+++ Excerpted text
Common problems in numerical linear algebra include obtaining matrix decompositions like the singular value decomposition, the QR factorization, the LU factorization, or the eigendecomposition, which can then be used to answer common linear algebraic problems like solving linear systems of equations, locating eigenvalues, or least squares optimisation. Numerical linear algebra's central concern with developing algorithms that do not introduce errors when applied to real data on a finite precision computer is often achieved by iterative methods rather than direct ones.

==History==
Numerical linear algebra was developed by computer pioneers like John von Neumann, Alan Turing, James H. Wilkinson, Alston Scott Householder, George Forsythe, and Heinz Rutishauser, in order to apply the earliest computers to problems in continuous mathematics, such as ballistics problems and the solutions to systems of partial differential equations. The first serious attempt to minimize computer error in the application of algorithms to real data is John von Neumann and Herman Goldstine's work in 1947. The field has grown as technology has increasingly enabled researchers to solve complex problems on extremely large high-precision matrices, and some numerical algorithms have grown in prominence as technologies like parallel computing have made them practical approaches to scientific problems.
++++++
+++ Entries supplied
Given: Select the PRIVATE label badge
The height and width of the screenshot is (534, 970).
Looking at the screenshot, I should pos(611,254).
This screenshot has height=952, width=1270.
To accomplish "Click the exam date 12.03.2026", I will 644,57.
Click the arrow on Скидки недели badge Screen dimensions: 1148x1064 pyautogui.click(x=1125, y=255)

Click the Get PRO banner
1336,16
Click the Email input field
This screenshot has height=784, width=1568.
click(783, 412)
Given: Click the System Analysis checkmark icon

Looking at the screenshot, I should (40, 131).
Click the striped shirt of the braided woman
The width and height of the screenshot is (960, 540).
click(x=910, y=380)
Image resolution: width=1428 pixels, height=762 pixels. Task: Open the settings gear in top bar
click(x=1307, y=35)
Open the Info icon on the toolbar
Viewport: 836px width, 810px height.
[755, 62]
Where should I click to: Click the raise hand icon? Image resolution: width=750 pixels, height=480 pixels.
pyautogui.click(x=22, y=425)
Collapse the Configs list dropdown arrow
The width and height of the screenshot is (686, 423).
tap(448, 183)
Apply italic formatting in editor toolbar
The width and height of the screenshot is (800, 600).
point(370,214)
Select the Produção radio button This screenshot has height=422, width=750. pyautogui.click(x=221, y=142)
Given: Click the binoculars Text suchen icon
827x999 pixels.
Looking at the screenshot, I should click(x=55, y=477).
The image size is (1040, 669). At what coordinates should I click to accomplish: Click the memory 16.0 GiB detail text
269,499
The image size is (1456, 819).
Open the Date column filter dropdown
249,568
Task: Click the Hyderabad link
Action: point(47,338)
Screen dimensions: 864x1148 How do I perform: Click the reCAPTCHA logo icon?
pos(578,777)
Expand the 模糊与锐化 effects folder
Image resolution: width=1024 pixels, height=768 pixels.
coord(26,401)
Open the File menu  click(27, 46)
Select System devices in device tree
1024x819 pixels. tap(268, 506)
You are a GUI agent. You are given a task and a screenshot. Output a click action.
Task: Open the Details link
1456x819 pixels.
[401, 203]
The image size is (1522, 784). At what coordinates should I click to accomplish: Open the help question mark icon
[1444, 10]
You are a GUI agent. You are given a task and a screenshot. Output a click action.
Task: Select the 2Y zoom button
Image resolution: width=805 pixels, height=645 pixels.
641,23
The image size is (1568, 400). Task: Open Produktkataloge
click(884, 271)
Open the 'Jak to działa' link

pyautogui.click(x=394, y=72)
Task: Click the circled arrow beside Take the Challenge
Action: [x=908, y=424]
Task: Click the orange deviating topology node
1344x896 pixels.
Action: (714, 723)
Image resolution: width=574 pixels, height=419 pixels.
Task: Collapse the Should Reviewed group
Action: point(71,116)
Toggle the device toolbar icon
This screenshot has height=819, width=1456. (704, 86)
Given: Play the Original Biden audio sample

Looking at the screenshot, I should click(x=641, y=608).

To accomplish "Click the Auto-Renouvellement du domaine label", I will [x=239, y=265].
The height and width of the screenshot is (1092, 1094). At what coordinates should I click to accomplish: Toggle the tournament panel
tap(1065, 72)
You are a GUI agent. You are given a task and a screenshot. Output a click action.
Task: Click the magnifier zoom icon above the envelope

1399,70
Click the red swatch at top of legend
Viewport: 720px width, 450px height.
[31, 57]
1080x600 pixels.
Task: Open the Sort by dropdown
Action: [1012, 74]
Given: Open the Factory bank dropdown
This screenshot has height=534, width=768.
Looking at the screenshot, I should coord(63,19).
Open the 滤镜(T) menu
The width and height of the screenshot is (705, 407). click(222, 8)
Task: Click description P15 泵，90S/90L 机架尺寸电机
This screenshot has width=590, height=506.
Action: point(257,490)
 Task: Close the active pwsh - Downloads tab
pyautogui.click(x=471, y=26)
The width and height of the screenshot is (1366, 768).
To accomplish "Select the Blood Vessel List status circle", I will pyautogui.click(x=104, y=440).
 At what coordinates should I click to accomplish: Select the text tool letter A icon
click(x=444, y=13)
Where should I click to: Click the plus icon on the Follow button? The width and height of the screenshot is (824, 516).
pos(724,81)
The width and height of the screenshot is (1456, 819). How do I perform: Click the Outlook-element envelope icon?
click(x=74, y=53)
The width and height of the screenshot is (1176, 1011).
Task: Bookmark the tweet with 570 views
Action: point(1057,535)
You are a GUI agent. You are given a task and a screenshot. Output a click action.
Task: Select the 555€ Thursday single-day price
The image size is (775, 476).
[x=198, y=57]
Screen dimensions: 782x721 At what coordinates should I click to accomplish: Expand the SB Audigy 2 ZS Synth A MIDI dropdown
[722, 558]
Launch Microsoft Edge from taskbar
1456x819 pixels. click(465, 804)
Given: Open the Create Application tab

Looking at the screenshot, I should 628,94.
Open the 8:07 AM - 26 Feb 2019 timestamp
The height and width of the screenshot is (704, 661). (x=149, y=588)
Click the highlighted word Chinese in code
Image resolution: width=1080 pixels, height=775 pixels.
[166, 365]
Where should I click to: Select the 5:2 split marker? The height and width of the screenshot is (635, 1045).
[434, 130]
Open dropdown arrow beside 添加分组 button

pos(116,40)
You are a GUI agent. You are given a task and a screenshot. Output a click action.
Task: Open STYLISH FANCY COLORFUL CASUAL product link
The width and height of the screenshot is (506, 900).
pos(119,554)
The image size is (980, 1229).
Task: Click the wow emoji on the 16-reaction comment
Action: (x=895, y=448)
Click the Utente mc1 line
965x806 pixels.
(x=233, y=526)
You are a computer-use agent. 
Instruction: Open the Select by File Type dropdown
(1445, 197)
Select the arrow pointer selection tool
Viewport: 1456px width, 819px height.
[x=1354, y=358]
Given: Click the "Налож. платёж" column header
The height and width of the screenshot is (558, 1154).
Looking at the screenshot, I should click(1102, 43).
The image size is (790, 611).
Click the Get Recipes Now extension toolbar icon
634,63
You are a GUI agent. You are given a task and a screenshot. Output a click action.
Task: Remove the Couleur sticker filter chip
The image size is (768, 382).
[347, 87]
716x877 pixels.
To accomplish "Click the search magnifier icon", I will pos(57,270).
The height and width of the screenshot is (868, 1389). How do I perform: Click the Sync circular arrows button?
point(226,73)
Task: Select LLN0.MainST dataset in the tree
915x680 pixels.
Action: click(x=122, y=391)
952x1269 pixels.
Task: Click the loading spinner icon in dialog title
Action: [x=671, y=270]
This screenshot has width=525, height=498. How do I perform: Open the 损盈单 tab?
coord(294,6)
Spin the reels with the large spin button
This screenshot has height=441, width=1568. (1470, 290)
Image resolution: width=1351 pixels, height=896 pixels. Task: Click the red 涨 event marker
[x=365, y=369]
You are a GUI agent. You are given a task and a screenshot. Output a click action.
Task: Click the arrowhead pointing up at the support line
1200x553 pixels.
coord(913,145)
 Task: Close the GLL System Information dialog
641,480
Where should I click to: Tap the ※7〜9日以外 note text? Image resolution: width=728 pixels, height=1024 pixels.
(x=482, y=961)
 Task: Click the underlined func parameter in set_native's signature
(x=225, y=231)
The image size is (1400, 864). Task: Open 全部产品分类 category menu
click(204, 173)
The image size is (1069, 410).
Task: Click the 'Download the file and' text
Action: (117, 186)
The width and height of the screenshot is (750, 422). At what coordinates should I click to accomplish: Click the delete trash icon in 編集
++++++
_What you should do:_
Rewrite the stretch of the numerical linear algebra passage from "Common problems in" through "than direct ones.", putting "least squares fitting" in place of "least squares optimisation".

_Exercise output:_
Common problems in numerical linear algebra include obtaining matrix decompositions like the singular value decomposition, the QR factorization, the LU factorization, or the eigendecomposition, which can then be used to answer common linear algebraic problems like solving linear systems of equations, locating eigenvalues, or least squares fitting. Numerical linear algebra's central concern with developing algorithms that do not introduce errors when applied to real data on a finite precision computer is often achieved by iterative methods rather than direct ones.